[Element and text location data]
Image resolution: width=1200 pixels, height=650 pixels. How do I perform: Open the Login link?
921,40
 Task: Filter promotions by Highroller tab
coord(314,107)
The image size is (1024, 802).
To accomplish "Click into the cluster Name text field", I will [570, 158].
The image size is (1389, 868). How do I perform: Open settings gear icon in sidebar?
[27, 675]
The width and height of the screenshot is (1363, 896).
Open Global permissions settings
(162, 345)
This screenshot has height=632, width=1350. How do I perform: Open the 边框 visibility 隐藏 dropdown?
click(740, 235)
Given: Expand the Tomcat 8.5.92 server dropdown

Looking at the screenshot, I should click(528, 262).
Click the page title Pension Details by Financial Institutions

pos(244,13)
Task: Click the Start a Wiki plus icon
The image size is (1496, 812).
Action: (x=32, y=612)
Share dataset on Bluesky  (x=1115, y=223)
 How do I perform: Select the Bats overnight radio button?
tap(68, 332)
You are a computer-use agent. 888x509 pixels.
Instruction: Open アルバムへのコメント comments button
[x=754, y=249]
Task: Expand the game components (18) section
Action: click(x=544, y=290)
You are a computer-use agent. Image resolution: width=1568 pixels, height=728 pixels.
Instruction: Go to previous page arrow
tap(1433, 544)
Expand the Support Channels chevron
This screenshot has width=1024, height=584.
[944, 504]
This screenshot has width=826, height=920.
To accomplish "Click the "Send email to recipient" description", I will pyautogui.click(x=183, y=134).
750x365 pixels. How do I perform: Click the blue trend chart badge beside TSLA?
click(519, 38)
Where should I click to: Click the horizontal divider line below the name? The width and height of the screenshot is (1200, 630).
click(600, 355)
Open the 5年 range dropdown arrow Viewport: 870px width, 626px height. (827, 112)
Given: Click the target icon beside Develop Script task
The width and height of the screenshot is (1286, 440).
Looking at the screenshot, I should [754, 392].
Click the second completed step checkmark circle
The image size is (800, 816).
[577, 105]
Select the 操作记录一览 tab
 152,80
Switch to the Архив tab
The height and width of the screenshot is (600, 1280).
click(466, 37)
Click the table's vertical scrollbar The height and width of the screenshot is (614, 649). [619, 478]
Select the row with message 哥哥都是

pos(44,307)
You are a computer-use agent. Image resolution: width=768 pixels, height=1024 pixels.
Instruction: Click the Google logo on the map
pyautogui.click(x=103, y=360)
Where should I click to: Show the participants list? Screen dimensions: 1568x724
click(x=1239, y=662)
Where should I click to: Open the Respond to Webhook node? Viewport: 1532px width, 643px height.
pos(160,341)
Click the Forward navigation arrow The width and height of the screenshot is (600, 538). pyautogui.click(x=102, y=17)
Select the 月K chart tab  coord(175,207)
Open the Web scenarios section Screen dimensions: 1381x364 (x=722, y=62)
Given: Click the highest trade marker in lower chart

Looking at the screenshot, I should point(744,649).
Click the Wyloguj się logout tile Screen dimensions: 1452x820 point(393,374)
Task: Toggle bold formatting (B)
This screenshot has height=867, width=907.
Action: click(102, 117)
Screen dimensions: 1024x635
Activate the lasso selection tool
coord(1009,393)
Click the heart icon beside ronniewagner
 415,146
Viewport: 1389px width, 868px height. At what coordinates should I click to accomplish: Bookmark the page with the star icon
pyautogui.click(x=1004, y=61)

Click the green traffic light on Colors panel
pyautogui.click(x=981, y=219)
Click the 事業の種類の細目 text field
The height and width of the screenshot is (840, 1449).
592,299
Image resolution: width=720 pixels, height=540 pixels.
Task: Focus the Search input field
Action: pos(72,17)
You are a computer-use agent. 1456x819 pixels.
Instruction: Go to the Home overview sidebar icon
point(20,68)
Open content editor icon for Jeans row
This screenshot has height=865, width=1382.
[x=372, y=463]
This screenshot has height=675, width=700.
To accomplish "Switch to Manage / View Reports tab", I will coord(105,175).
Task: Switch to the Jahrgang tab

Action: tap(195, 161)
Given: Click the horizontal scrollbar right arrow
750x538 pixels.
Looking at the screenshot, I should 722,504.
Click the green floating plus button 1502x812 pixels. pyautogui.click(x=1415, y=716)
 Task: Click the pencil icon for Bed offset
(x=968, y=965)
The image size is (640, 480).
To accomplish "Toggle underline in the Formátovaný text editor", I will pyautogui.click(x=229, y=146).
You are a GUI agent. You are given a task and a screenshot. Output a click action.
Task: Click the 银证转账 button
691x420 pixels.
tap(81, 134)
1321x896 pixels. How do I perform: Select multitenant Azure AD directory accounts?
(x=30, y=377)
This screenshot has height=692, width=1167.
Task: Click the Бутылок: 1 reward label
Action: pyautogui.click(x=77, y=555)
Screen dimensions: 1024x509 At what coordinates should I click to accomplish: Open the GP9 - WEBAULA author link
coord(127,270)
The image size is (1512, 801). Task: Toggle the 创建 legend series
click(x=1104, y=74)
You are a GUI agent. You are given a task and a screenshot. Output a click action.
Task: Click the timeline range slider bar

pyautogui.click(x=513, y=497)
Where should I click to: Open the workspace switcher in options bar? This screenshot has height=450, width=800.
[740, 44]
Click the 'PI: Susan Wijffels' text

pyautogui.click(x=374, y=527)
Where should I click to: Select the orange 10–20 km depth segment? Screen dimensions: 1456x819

# [PROBLEM STATEMENT]
Copy every one of the rows above word for word.

# [CORRECT RESPONSE]
Image resolution: width=1200 pixels, height=650 pixels. How do I perform: Open the Login link?
921,40
 Task: Filter promotions by Highroller tab
coord(314,107)
The image size is (1024, 802).
To accomplish "Click into the cluster Name text field", I will [570, 158].
The image size is (1389, 868). How do I perform: Open settings gear icon in sidebar?
[27, 675]
The width and height of the screenshot is (1363, 896).
Open Global permissions settings
(162, 345)
This screenshot has height=632, width=1350. How do I perform: Open the 边框 visibility 隐藏 dropdown?
click(740, 235)
Given: Expand the Tomcat 8.5.92 server dropdown

Looking at the screenshot, I should click(528, 262).
Click the page title Pension Details by Financial Institutions

pos(244,13)
Task: Click the Start a Wiki plus icon
The image size is (1496, 812).
Action: (x=32, y=612)
Share dataset on Bluesky  (x=1115, y=223)
 How do I perform: Select the Bats overnight radio button?
tap(68, 332)
You are a computer-use agent. 888x509 pixels.
Instruction: Open アルバムへのコメント comments button
[x=754, y=249]
Task: Expand the game components (18) section
Action: click(x=544, y=290)
You are a computer-use agent. Image resolution: width=1568 pixels, height=728 pixels.
Instruction: Go to previous page arrow
tap(1433, 544)
Expand the Support Channels chevron
This screenshot has width=1024, height=584.
[944, 504]
This screenshot has width=826, height=920.
To accomplish "Click the "Send email to recipient" description", I will pyautogui.click(x=183, y=134).
750x365 pixels. How do I perform: Click the blue trend chart badge beside TSLA?
click(519, 38)
Where should I click to: Click the horizontal divider line below the name? The width and height of the screenshot is (1200, 630).
click(600, 355)
Open the 5年 range dropdown arrow Viewport: 870px width, 626px height. (827, 112)
Given: Click the target icon beside Develop Script task
The width and height of the screenshot is (1286, 440).
Looking at the screenshot, I should [754, 392].
Click the second completed step checkmark circle
The image size is (800, 816).
[577, 105]
Select the 操作记录一览 tab
 152,80
Switch to the Архив tab
The height and width of the screenshot is (600, 1280).
click(466, 37)
Click the table's vertical scrollbar The height and width of the screenshot is (614, 649). [619, 478]
Select the row with message 哥哥都是

pos(44,307)
You are a computer-use agent. Image resolution: width=768 pixels, height=1024 pixels.
Instruction: Click the Google logo on the map
pyautogui.click(x=103, y=360)
Where should I click to: Show the participants list? Screen dimensions: 1568x724
click(x=1239, y=662)
Where should I click to: Open the Respond to Webhook node? Viewport: 1532px width, 643px height.
pos(160,341)
Click the Forward navigation arrow The width and height of the screenshot is (600, 538). pyautogui.click(x=102, y=17)
Select the 月K chart tab  coord(175,207)
Open the Web scenarios section Screen dimensions: 1381x364 (x=722, y=62)
Given: Click the highest trade marker in lower chart

Looking at the screenshot, I should point(744,649).
Click the Wyloguj się logout tile Screen dimensions: 1452x820 point(393,374)
Task: Toggle bold formatting (B)
This screenshot has height=867, width=907.
Action: click(102, 117)
Screen dimensions: 1024x635
Activate the lasso selection tool
coord(1009,393)
Click the heart icon beside ronniewagner
 415,146
Viewport: 1389px width, 868px height. At what coordinates should I click to accomplish: Bookmark the page with the star icon
pyautogui.click(x=1004, y=61)

Click the green traffic light on Colors panel
pyautogui.click(x=981, y=219)
Click the 事業の種類の細目 text field
The height and width of the screenshot is (840, 1449).
592,299
Image resolution: width=720 pixels, height=540 pixels.
Task: Focus the Search input field
Action: pos(72,17)
You are a computer-use agent. 1456x819 pixels.
Instruction: Go to the Home overview sidebar icon
point(20,68)
Open content editor icon for Jeans row
This screenshot has height=865, width=1382.
[x=372, y=463]
This screenshot has height=675, width=700.
To accomplish "Switch to Manage / View Reports tab", I will coord(105,175).
Task: Switch to the Jahrgang tab

Action: tap(195, 161)
Given: Click the horizontal scrollbar right arrow
750x538 pixels.
Looking at the screenshot, I should 722,504.
Click the green floating plus button 1502x812 pixels. pyautogui.click(x=1415, y=716)
 Task: Click the pencil icon for Bed offset
(x=968, y=965)
The image size is (640, 480).
To accomplish "Toggle underline in the Formátovaný text editor", I will pyautogui.click(x=229, y=146).
You are a GUI agent. You are given a task and a screenshot. Output a click action.
Task: Click the 银证转账 button
691x420 pixels.
tap(81, 134)
1321x896 pixels. How do I perform: Select multitenant Azure AD directory accounts?
(x=30, y=377)
This screenshot has height=692, width=1167.
Task: Click the Бутылок: 1 reward label
Action: pyautogui.click(x=77, y=555)
Screen dimensions: 1024x509 At what coordinates should I click to accomplish: Open the GP9 - WEBAULA author link
coord(127,270)
The image size is (1512, 801). Task: Toggle the 创建 legend series
click(x=1104, y=74)
You are a GUI agent. You are given a task and a screenshot. Output a click action.
Task: Click the timeline range slider bar

pyautogui.click(x=513, y=497)
Where should I click to: Open the workspace switcher in options bar? This screenshot has height=450, width=800.
[740, 44]
Click the 'PI: Susan Wijffels' text

pyautogui.click(x=374, y=527)
Where should I click to: Select the orange 10–20 km depth segment? Screen dimensions: 1456x819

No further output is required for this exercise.